Ihre Bilder erzählen von Gewalt und Zerstörung, von Leid und Tod. Sie zeigen Menschen, denen der Krieg ihre Familie, ihre Freunde, ihr Zuhause und ihre Existenz genommen hat. Seit mehr als 30 Jahren berichtet die US-Fotojournalistin Heidi Levine freiberuflich über den Nahostkonflikt, oft unter extremen Bedingungen. Ihre Erfahrung schützt sie nicht vor der ungeheuren emotionalen Last, die ihr die Arbeit in Krisengebieten auferlegt. Was sie während des 50 Tage dauernden Krieges zwischen Israelis und Palästinensern im vergangenen Sommer erlebt habe, habe "ihre Seele gebrochen", sagte Levine der Nachrichtenagentur dpa. Am Donnerstag wird sie in Berlin mit dem Anja-Niedringhaus-Preis ausgezeichnet, der in Gedenken an ihre Freundin, Kollegin und Pulitzer-Preisträgerin geschaffen wurde.

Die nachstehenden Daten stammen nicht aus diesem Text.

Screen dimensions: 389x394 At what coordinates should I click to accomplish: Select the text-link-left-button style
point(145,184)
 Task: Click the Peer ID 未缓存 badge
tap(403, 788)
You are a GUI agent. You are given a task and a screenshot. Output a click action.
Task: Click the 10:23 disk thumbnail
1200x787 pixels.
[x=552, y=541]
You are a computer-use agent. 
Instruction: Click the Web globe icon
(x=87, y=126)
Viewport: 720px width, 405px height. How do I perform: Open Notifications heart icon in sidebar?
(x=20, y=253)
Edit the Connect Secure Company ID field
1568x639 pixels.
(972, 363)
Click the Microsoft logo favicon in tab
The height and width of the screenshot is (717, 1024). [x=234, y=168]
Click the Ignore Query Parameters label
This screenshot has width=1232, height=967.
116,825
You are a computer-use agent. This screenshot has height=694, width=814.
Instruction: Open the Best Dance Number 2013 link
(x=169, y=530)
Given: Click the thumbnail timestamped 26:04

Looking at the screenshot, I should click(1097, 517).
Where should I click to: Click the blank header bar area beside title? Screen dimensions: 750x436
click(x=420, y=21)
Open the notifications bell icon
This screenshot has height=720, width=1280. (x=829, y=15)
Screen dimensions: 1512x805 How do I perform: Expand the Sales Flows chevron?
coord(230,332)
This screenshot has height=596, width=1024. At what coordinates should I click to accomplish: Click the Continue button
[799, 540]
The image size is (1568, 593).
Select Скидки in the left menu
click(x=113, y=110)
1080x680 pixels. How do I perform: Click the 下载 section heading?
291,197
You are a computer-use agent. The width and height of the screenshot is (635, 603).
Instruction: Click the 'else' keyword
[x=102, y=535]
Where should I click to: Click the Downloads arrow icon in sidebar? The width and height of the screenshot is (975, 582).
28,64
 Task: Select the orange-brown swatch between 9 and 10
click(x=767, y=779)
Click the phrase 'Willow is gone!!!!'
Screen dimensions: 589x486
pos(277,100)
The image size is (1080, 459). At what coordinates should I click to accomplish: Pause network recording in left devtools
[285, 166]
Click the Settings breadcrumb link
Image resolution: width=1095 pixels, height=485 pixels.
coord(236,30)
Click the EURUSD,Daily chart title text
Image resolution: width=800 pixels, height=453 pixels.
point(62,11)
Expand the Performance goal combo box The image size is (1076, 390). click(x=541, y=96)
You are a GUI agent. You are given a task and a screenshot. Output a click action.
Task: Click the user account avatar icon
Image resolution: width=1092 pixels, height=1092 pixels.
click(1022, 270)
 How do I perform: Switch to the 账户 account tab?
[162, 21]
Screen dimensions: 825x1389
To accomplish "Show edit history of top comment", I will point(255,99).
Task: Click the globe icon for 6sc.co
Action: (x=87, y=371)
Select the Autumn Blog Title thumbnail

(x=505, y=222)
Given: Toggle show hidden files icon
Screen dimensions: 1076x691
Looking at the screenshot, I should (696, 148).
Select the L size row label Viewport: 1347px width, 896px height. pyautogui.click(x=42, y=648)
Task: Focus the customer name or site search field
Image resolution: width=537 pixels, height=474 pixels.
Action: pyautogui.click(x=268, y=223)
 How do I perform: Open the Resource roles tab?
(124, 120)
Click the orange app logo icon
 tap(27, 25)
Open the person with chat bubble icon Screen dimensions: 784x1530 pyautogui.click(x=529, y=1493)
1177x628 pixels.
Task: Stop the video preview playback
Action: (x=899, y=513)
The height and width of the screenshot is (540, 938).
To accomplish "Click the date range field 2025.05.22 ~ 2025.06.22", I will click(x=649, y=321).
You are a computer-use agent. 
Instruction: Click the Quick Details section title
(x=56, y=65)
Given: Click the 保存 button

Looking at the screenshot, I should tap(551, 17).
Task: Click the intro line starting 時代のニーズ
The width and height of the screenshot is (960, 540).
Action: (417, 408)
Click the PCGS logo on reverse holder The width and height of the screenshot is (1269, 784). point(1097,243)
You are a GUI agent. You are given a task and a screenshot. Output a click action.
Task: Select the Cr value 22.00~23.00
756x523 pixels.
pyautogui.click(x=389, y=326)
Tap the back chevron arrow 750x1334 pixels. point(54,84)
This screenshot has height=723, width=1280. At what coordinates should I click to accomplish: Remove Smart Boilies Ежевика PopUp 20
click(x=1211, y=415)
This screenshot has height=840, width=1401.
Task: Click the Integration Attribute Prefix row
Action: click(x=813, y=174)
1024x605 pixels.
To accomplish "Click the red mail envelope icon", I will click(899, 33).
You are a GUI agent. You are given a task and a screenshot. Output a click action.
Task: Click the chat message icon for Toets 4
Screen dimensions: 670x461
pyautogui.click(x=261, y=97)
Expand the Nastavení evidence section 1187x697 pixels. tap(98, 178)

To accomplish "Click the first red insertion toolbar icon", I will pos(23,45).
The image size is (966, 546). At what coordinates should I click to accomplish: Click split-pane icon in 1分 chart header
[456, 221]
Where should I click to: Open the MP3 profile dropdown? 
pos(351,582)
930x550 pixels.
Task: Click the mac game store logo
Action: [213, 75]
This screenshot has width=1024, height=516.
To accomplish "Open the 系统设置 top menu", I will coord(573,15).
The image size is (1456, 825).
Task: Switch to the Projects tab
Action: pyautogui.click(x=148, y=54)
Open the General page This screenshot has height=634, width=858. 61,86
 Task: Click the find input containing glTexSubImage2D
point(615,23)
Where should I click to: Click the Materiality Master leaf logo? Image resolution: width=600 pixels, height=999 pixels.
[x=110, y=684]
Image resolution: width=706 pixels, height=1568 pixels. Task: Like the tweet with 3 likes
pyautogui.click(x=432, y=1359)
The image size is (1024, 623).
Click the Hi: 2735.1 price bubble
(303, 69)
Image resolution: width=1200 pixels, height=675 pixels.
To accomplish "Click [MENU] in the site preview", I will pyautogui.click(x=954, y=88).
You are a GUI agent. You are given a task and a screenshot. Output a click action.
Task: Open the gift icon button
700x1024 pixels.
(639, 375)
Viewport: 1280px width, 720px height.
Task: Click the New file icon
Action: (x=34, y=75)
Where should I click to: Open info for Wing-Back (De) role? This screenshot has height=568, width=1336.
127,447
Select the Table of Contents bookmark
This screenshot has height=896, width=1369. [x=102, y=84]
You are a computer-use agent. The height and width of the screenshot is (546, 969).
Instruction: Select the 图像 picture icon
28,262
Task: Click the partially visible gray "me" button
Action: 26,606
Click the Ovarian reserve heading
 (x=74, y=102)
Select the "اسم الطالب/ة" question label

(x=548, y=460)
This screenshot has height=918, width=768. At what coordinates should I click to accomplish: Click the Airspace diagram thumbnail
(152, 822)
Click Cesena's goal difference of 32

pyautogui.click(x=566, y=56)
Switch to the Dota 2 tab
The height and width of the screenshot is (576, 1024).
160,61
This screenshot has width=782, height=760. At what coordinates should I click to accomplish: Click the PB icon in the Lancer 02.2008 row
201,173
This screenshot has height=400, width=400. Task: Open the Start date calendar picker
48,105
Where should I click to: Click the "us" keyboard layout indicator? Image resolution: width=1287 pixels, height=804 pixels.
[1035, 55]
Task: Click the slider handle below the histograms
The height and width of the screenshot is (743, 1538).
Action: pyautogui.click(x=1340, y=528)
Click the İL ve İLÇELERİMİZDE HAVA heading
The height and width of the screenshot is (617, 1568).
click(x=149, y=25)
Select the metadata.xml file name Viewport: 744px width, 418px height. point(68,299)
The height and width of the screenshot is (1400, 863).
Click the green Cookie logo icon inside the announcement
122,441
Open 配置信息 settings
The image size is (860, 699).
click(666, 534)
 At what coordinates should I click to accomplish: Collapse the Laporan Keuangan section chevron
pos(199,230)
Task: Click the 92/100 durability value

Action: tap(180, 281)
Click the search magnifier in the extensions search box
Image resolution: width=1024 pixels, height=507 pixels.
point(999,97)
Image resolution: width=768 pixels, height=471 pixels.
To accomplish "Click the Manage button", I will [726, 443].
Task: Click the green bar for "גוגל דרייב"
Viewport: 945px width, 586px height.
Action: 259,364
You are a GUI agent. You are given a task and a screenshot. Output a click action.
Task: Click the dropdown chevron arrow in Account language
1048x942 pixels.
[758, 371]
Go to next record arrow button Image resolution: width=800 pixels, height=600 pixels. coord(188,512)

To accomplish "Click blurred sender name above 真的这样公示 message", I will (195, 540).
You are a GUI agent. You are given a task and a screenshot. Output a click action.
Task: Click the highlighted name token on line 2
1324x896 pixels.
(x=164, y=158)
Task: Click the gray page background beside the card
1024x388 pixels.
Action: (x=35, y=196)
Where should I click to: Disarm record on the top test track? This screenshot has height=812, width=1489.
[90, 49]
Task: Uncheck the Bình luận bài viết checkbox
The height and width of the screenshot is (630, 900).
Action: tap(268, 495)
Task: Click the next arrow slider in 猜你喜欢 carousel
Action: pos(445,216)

Frage: Frau Levine, was bedeutet der Preis für Sie?

Heidi Levine: Es ist eine unbeschreibliche Ehre. Ich habe niemals, wirklich niemals damit gerechnet, dass die Jury mich auswählen könnte. Als ich die Nachricht bekam, habe ich drei Mal bei der Stiftung angerufen, um sicherzugehen, dass sie sich nicht täuschen. Ich konnte es nicht glauben. Anja war eine Freundin und eine Kollegin, die ich bewundert und zu der ich aufgeschaut habe. Unsere Wege haben sich oft gekreuzt, wir haben im Westjordanland, in Gaza und in Libyen zusammengearbeitet. Ich habe sie um Rat gefragt, gerade bei der Arbeit unter extremen Bedingungen. Anja und ich haben uns vertraut und eine starke Solidarität untereinander gespürt.